Een woning kopen wordt steeds lastiger door de snel
stijgende woning prijzen. Daarom onderzocht Calcasa de financierbaarheid en de
ontwikkeling van de betaalbaarheid van woningen voor specifieke inkomens- en
beroepsgroepen. De ontwikkeling van de betaalbaarheid toont een gemengd beeld:
enerzijds zijn de netto woonlasten nog relatief laag door de lage rente,
anderzijds stijgen de woningprijzen sneller dan het gemiddelde huishoudinkomen.

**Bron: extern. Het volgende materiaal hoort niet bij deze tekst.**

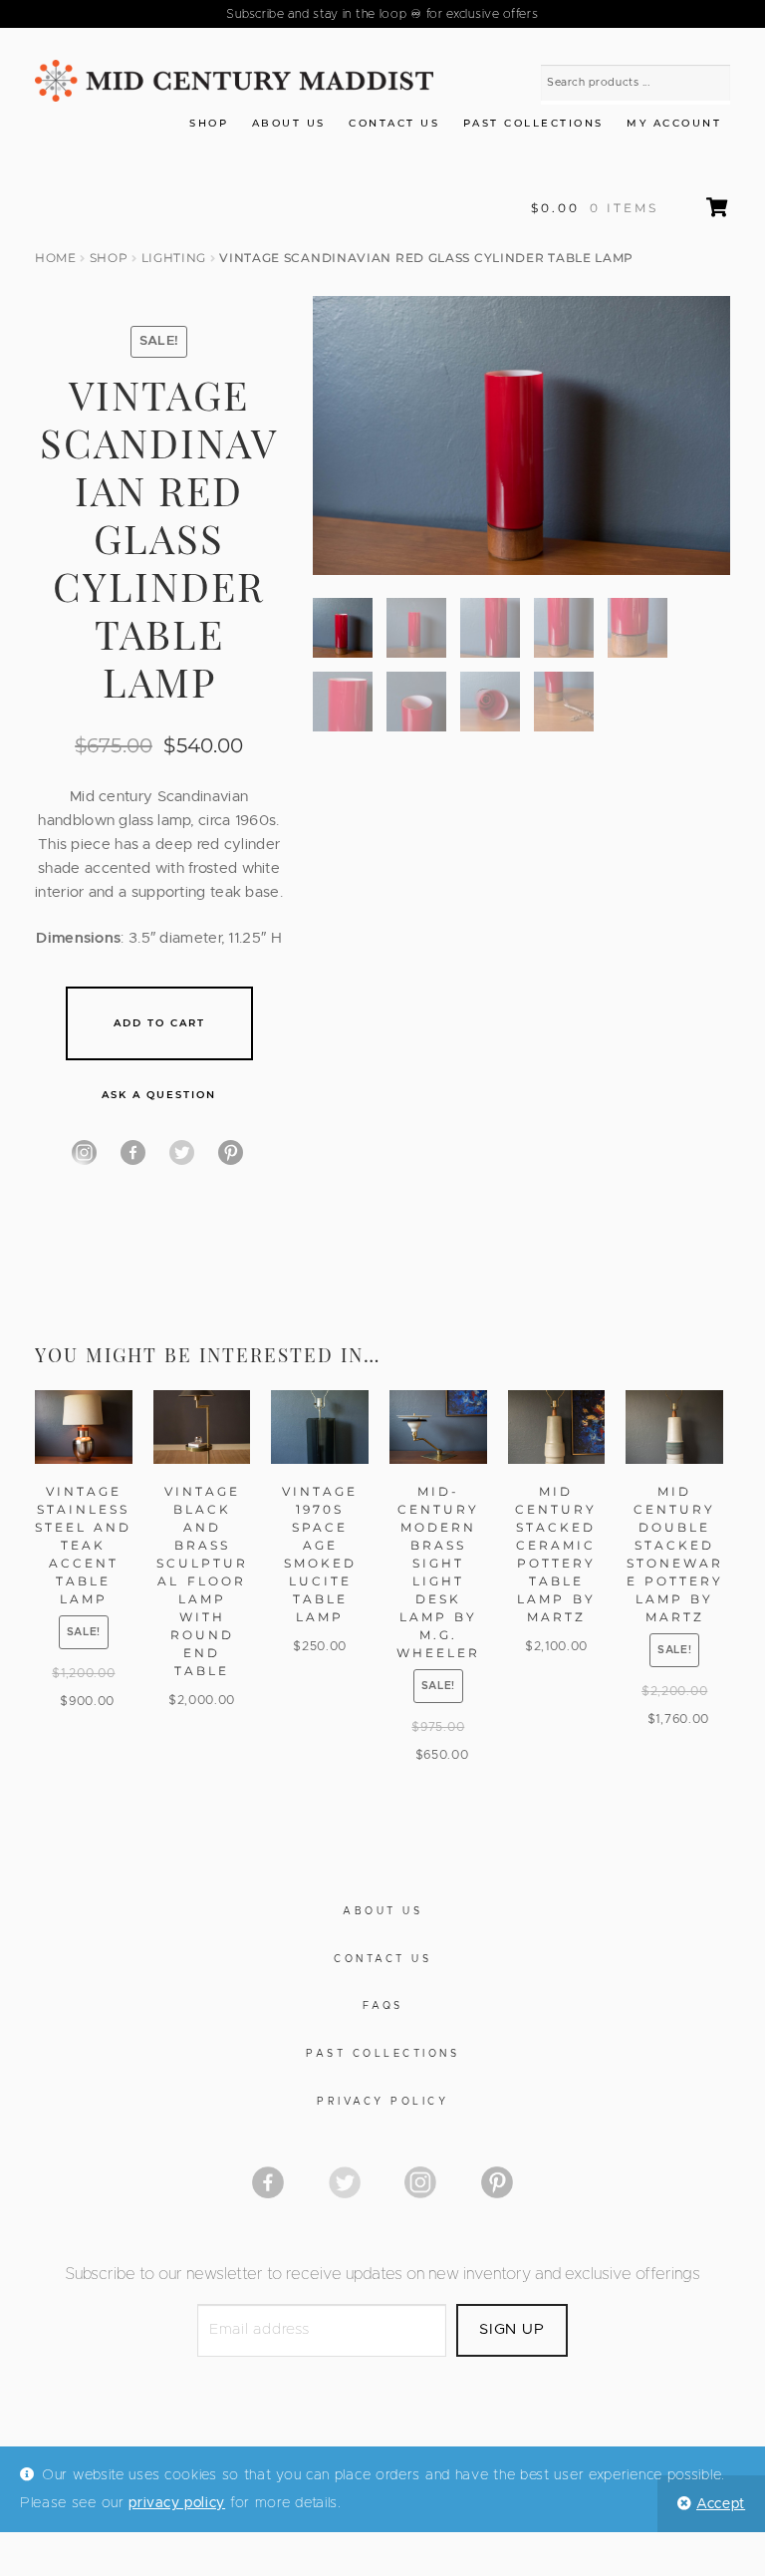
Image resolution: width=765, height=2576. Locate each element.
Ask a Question (159, 1094)
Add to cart (159, 1022)
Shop (208, 123)
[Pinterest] (230, 1152)
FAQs (383, 2006)
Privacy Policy (382, 2102)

De financierbaarheid van woningen voor lagere- en middeninkomens is door de
gestegen woningprijzen sterk gedaald. De starter HBO/WO kan nog maar 5% van de
koopwoningen financieren.
Betaalbaarheid
De betaalbaarheid op basis van een aflossingsvrije
hypotheek, berekend door de netto woonlasten te delen door het netto inkomen,
is nog steeds goed: de gestegen woningwaarden worden gecompenseerd door de lage
rente. Het percentage van het netto inkomen dat wordt uitgegeven aan netto
woonlasten is de afgelopen twee jaar wel licht gestegen van 14,6% naar 15,8%.
Deze factor is relevant omdat deze de werkelijke kosten van een hypotheek
weergeeft.
[figuur 1: Betaalbaarheidsindex (in %) op basis van
aflossingsvrije hypotheek en annuïteitenhypotheek in Nederland]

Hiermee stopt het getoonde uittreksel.